As with all foodservice items it is vital that the products be handled properly. The correct procedure begins with the receipt of the items and their storage. The following outlines some of the basic steps that must be taken to ensure the safety of any foodservice item.
- Inspect foods immediately – it is not necessary to open every box that contains frozen/ refrigerated items, but look for signs of damage:
- Canned goods – if the top or bottom of the can is swelled, this indicates botulism. This is caused by a gas forming bacteria – which is why the can swells. Look for leakage, flawed seals, rust and/or dents. Any canned goods that appear abnormal in odor, color, or texture; that are foamy, or have a milky colored liquid should be rejected.
- Frozen foods – large ice crystal indicate a product that has been thawed and refrozen. The correct temperature should be below 0 degrees F.
- Dry foods – dry food must be kept dry. Look for punctures, tears, or slashes. They may indicate insect or rodent entry. Do not accept anything that is damp and/or moldy.
- Immediately after the product has been received, stock it in the appropriate storage area making sure to rotate from bottom to top and back to front. Place all new items behind or underneath current inventory.
- Date all items when they arrive to make it easier when rotating. b2b Solutions suggest that the person who received the product also initial the case.
- Keep foods in the original packages until opening.
- Store foods 6 inches off the floor and 6 inches away from the wall.

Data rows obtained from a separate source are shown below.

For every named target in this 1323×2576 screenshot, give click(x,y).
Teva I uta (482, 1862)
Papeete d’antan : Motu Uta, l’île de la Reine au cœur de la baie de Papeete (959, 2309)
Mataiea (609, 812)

- Do not line shelves with paper (especially freezers), this will restrict airflow.
- Maintain Proper Temperatures:
- Frozen foods: 0 degrees F or below
- Refrigerated foods: 32 to 40 degrees F
- Dry foods: 60 to 70 degrees F
The proper cooking/heating procedures for the product will vary significantly by item. Retailers MUST check with the providers of other programs to ensure that they follow the correct procedures.
Probably one of the next most common foodservice offers found in c-stores is roller-grill products. In fact, CSP magazine in its August issue discussed how various retailers had built successful roller-grill offers. We will use a roller-grill program as an example of cooking/heating procedures.
First and foremost, the proper temperatures must be maintained. The danger zone is between 40 degrees F to 140 degrees (this is true for all products that you are required to heat/cook before serving).
- Hot dogs and other items need to reach and be maintained at 145 degrees F.
- Temperatures of roller-grill items should be verified twice a day. Local regulations should be checked, but in some areas Health Department regulations state that if the thermometer is placed into the end of the product it is appropriate to sell after the thermometer is removed. If you test from the middle of the product, it becomes damaged and needs to be removed from grill.
- Cheese and chili must be maintained at 140 degrees F or higher.
- Cold condiments must be maintained at 40 degrees F or less.
- b2b Solutions recommends that retailers record all temperatures on a Temp Log and require that the person testing the product initial the sheet.